Requirement
Write out, word for word, every line in the data below from the one containing "This screenshot has width=464, height=476." to the one containing "You are a computer-use agent. Viewport: 868px", both of them included.

Saved data entries
◆ ◆ ◆ ◆

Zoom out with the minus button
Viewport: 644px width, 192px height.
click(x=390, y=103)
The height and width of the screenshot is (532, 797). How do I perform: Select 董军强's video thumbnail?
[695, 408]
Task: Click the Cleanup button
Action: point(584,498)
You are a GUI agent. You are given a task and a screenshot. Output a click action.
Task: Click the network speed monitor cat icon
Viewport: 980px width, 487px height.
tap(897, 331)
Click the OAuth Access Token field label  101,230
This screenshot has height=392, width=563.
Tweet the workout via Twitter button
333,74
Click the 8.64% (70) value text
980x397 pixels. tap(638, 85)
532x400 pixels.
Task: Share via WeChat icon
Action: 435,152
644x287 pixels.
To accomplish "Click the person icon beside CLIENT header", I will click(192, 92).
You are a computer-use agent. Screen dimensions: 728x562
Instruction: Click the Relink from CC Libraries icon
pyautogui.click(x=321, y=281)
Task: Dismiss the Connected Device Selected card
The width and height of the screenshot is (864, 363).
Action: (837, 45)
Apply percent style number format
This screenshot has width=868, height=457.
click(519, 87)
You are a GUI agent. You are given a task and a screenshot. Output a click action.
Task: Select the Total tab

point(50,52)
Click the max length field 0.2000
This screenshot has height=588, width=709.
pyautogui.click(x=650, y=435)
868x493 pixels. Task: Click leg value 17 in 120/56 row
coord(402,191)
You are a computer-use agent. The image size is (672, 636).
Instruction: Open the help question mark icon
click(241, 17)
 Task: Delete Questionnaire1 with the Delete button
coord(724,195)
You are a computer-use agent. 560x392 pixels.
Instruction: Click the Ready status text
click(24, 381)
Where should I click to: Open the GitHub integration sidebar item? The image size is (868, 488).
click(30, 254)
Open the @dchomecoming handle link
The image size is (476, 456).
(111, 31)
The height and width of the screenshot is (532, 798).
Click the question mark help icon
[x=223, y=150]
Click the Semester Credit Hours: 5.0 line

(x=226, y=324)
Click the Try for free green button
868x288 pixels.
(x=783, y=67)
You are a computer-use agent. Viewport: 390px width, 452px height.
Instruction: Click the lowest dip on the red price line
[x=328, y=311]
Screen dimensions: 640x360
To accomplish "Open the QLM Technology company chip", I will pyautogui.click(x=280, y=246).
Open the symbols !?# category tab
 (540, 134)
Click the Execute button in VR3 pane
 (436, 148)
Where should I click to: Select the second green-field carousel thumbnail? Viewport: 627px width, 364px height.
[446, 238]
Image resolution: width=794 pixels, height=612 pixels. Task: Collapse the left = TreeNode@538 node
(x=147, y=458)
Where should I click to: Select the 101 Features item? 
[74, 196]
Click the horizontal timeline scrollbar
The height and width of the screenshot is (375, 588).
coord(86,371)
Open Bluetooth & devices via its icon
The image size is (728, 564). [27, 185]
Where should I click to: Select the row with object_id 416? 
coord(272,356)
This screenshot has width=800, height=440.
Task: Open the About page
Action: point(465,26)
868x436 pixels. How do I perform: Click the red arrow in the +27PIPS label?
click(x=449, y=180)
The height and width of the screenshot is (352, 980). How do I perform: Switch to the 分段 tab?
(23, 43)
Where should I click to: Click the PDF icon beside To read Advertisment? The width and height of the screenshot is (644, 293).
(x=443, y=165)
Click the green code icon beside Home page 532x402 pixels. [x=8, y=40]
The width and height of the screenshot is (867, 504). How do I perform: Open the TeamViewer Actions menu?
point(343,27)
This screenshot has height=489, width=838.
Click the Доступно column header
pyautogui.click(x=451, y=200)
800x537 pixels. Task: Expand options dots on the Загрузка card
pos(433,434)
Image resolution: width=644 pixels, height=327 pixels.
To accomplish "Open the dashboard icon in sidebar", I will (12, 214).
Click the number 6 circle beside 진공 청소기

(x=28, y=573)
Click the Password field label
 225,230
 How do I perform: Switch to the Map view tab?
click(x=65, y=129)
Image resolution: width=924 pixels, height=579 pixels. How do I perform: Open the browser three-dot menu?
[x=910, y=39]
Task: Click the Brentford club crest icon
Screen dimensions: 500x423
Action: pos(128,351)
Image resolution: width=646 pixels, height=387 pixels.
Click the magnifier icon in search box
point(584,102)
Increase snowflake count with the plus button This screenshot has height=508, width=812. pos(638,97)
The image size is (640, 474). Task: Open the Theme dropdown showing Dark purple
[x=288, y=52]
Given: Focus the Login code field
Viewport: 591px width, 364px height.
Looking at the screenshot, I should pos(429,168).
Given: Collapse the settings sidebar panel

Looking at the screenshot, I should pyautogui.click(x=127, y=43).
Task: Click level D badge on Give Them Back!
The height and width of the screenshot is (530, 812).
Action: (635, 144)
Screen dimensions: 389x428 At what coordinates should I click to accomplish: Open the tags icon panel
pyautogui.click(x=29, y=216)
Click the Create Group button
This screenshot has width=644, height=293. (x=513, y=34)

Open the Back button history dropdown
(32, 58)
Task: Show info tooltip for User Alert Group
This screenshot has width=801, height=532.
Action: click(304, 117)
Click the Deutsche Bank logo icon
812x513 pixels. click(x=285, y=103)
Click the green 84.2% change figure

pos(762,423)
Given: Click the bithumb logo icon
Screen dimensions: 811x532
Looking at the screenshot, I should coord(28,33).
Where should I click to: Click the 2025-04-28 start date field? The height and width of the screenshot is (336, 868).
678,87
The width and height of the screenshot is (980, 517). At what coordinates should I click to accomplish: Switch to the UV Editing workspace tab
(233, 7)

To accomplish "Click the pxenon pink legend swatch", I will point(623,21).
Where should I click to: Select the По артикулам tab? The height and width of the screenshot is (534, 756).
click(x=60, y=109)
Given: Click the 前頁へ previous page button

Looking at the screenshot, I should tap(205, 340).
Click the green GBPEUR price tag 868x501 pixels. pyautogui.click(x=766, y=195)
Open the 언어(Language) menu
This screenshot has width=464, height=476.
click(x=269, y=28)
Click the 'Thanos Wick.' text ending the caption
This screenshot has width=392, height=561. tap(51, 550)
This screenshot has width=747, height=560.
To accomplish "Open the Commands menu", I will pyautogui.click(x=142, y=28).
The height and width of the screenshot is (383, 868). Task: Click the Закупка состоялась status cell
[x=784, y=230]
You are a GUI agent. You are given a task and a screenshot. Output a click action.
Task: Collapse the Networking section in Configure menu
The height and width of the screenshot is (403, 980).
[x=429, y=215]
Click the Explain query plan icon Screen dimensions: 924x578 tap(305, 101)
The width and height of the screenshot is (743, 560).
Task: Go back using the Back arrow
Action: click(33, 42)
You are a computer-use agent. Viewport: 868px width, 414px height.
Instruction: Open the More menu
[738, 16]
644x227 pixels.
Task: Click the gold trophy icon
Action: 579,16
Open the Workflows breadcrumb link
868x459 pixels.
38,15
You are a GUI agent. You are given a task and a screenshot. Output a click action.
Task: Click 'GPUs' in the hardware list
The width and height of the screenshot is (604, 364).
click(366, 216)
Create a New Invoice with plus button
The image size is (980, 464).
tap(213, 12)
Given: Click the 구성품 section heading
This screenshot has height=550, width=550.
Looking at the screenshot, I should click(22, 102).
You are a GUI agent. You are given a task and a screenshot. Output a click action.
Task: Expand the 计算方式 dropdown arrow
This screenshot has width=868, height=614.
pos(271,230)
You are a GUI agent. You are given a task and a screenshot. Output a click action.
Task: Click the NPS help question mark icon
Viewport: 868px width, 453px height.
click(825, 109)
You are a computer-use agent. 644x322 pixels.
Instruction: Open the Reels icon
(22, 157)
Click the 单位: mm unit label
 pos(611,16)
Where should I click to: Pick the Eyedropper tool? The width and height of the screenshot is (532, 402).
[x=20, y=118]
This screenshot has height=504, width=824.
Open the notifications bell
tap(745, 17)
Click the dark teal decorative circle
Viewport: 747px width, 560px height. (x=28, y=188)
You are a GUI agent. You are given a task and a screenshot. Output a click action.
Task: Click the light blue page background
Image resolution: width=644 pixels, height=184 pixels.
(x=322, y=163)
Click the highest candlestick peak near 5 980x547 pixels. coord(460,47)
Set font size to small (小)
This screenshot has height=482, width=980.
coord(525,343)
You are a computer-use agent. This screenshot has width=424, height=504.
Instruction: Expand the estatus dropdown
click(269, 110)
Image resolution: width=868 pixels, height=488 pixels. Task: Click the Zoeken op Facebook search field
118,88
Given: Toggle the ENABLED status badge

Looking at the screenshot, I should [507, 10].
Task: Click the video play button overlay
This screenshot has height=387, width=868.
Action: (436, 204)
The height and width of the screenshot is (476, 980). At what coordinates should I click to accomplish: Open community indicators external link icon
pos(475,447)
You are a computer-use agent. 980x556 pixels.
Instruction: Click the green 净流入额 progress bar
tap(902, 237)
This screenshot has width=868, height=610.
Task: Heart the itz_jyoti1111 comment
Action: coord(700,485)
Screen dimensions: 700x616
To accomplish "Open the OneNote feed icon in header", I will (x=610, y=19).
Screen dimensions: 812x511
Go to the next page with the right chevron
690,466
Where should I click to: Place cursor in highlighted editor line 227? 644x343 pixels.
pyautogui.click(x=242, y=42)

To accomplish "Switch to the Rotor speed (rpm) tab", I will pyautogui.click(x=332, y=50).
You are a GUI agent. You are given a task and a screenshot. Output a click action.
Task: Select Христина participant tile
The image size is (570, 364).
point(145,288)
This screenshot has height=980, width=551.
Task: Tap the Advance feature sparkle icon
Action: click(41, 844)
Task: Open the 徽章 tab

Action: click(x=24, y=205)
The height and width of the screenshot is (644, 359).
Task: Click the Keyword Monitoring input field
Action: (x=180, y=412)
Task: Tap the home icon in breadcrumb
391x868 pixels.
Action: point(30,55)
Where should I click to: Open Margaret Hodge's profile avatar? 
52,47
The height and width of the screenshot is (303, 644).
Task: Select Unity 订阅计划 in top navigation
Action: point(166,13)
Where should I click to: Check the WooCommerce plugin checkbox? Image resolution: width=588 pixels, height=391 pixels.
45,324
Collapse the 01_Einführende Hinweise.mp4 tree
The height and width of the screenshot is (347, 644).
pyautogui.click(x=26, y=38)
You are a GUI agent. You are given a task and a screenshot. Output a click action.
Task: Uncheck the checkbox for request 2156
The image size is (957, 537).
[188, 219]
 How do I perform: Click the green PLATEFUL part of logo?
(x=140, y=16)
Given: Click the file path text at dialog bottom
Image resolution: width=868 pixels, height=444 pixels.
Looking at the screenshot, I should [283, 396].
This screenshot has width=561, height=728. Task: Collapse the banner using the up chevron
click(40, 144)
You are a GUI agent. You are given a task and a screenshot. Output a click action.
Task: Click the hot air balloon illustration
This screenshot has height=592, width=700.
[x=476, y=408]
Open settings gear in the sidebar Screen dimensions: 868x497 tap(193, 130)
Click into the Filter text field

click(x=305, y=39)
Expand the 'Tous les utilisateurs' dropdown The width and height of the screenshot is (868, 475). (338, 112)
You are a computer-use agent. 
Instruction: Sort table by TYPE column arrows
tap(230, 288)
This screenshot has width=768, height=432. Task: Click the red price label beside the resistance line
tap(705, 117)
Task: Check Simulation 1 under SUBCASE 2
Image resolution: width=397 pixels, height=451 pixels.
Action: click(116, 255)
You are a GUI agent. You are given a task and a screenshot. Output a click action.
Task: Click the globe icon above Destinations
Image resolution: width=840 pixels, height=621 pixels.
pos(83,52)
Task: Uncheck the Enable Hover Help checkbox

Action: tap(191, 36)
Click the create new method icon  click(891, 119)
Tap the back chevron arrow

◆ ◆ ◆ ◆

Solution
This screenshot has width=464, height=476.
click(x=269, y=28)
Click the 'Thanos Wick.' text ending the caption
This screenshot has width=392, height=561. tap(51, 550)
This screenshot has width=747, height=560.
To accomplish "Open the Commands menu", I will pyautogui.click(x=142, y=28).
The height and width of the screenshot is (383, 868). Task: Click the Закупка состоялась status cell
[x=784, y=230]
You are a GUI agent. You are given a task and a screenshot. Output a click action.
Task: Collapse the Networking section in Configure menu
The height and width of the screenshot is (403, 980).
[x=429, y=215]
Click the Explain query plan icon Screen dimensions: 924x578 tap(305, 101)
The width and height of the screenshot is (743, 560).
Task: Go back using the Back arrow
Action: click(33, 42)
You are a computer-use agent. Viewport: 868px width, 414px height.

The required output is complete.